• [Excerpted data]
+--
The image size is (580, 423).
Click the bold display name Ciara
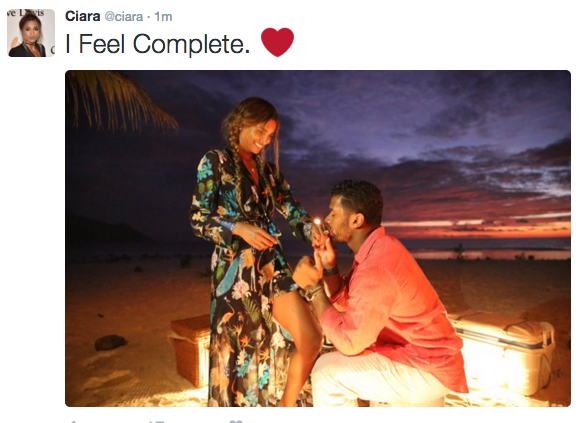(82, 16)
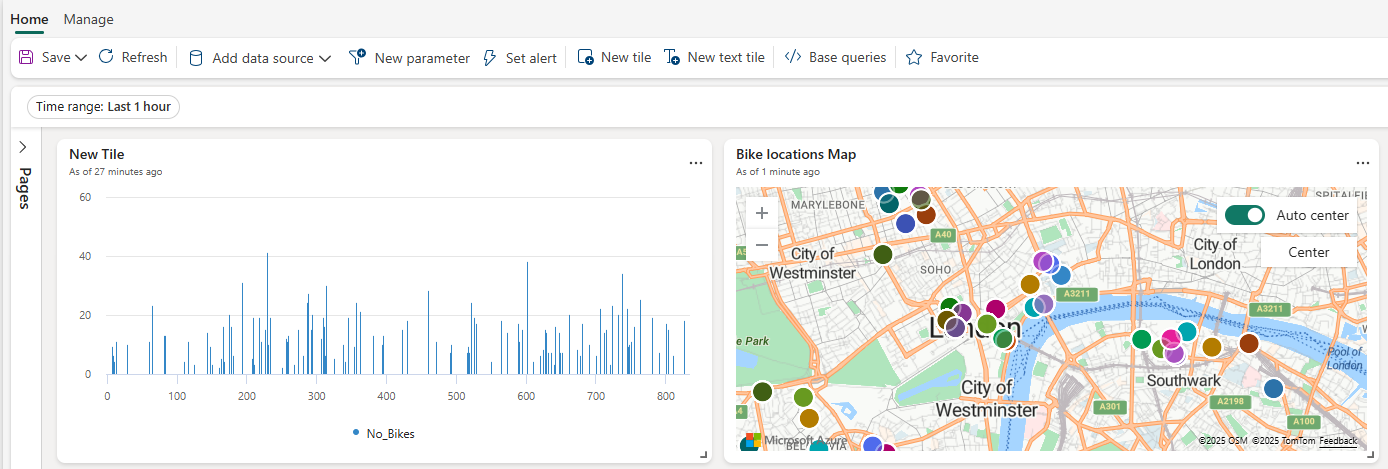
+--
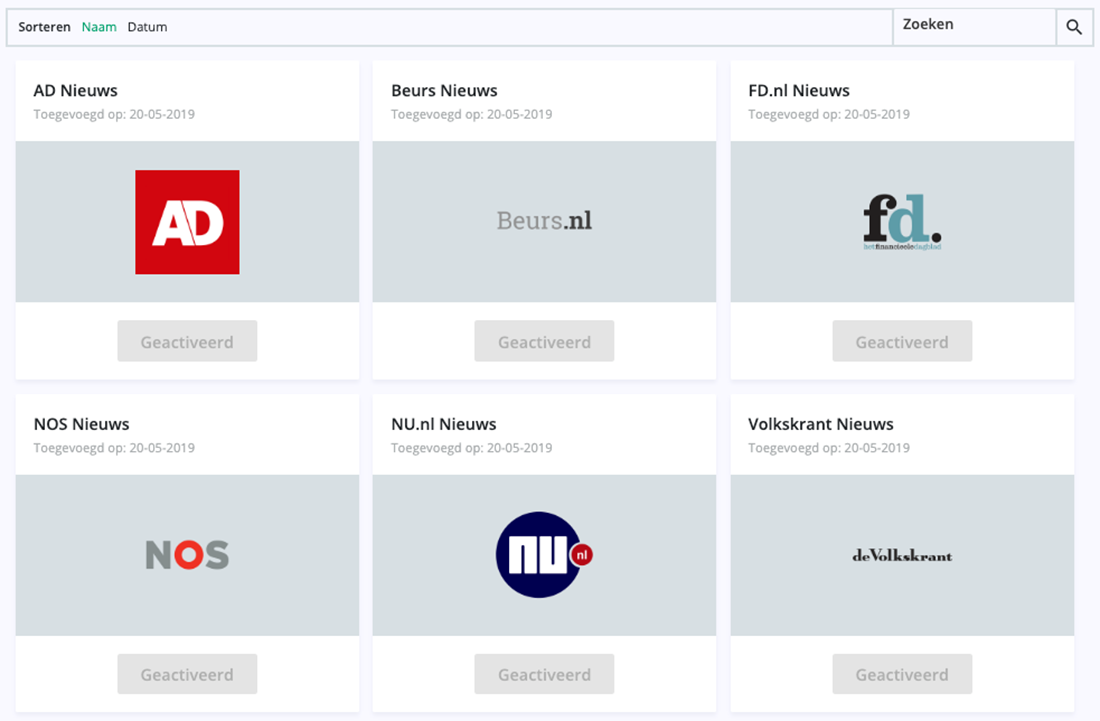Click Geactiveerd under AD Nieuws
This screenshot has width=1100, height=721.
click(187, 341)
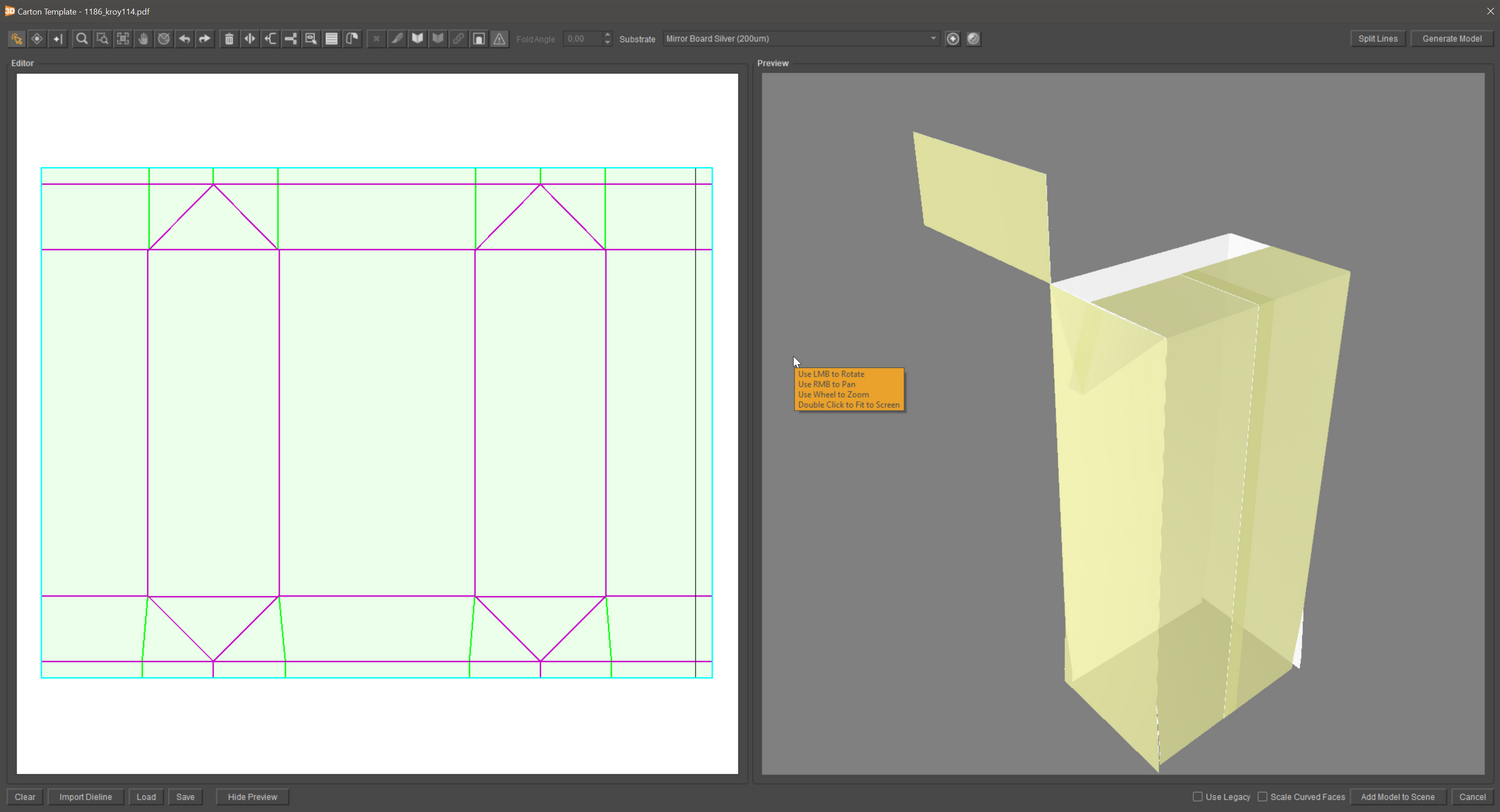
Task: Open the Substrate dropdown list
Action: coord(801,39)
+--
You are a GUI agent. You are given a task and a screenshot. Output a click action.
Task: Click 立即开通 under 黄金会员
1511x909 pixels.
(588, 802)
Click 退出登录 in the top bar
+--
• [What is required] Reproduce the lines above, beginning at the line with "You are a GUI" and stopping after the line with "Click 退出登录 in the top bar", exactly as they are.

• [Answer box]
You are a GUI agent. You are given a task and a screenshot. Output a click action.
Task: Click 立即开通 under 黄金会员
1511x909 pixels.
(588, 802)
Click 退出登录 in the top bar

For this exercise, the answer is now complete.